On each training day, and at the start of each session, we begin by checking our motivation and attitude, and if necessary adjust it. Establishing a compassionate motivation clearly in our minds helps to reinforce and sustain a caring attitude, especially when things get tough. To develop this new habit, we need reminders—plenty of them. For example, using the hand sanitizers next to each hospital room can serve as a reminder to settle our mind and set our intention for the visit. “Foam up, breathe, motivate!” was how one participant jokingly described the experience. Having tried it out, a child-life specialist reported, “I have been able to sit back and think about each action I am doing, especially the simple ones, and enjoy them. I used to be so frustrated with things I had to get done and it just got burdensome. I have really learned to slow down and become happy in whatever I am doing.”

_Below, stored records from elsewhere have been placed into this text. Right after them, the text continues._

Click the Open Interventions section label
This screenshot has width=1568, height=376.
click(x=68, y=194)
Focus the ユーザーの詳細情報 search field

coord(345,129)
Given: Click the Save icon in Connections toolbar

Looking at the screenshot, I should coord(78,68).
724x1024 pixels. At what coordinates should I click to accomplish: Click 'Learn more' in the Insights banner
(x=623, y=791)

Over the course of the training, the participants said they had gained a greater sense of awareness, acceptance and kindness for themselves. This in turn gave them more confidence to drop the self-protective guards and be authentically available for others. One of the residents said, “My experience with truly listening to another person has improved. I am learning how to open myself—to be receptive—accepting others’ stories instead of just waiting to ask a question or complete an objective.” Another said, “I have learned that just being present with someone can be enough, and having an open, caring attitude can be beneficial. I don’t always have to do something.”

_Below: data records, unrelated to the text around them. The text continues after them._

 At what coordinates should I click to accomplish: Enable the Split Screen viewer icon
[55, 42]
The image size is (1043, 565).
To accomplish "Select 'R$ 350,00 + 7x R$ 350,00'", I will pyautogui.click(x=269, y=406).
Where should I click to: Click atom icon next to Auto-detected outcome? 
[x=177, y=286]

One nurse had to go straight back to work after the second training session. “I was able to use some of what I learned that very night at work,” she said. “I was present for a mother whose son was in the trauma room. Her son had suddenly stopped breathing and had collapsed on the floor, and our team rushed to take care of him. The mother was distraught, to say the least. In the past I think I would have felt like I didn’t know what to say, but this time I approached her with confidence, just knowing that she needed someone to be with her at that moment.”

Feeling a sense of connectedness to the person we care for is essential. As one of the integration tasks, I ask the group to stop for a minute each day and view the patient in front of them as ‘just another you’, as just another human being with the same hopes and the same fears; and, as the next step, to put themselves in the patient’s shoes. In the next session, one of the third year residents said, “The biggest learning for me was that my patients and their families are really like myself. They need compassion, love and understanding. Keeping this in mind really has resulted in better care and health for my patients and myself.” One of the younger doctors ventured that “the purpose of understanding the other may not be to deconstruct their behavior, but to better understand the way our behavior impacts their lives.”

Being with these young doctors and their colleagues, it struck me more than ever before that we really need help to cultivate compassionate presence and maintain our passion for caring for our patients. We also need support to nurture the strength of heart to remain present in the face of suffering, particularly in the most difficult times. This passion and strength can easily be worn down or even crushed by the daily grind of our healthcare system. At the same time, it was clear that taking the time to learn these contemplative methods and listening skills helps not only to build a sense of connectedness with patients, but also with colleagues and other healthcare practitioners. As one of the medical educators in the group said, “This time gives me a sense of hope for the future of healthcare. A healthcare system where the care is integral to health and healing.”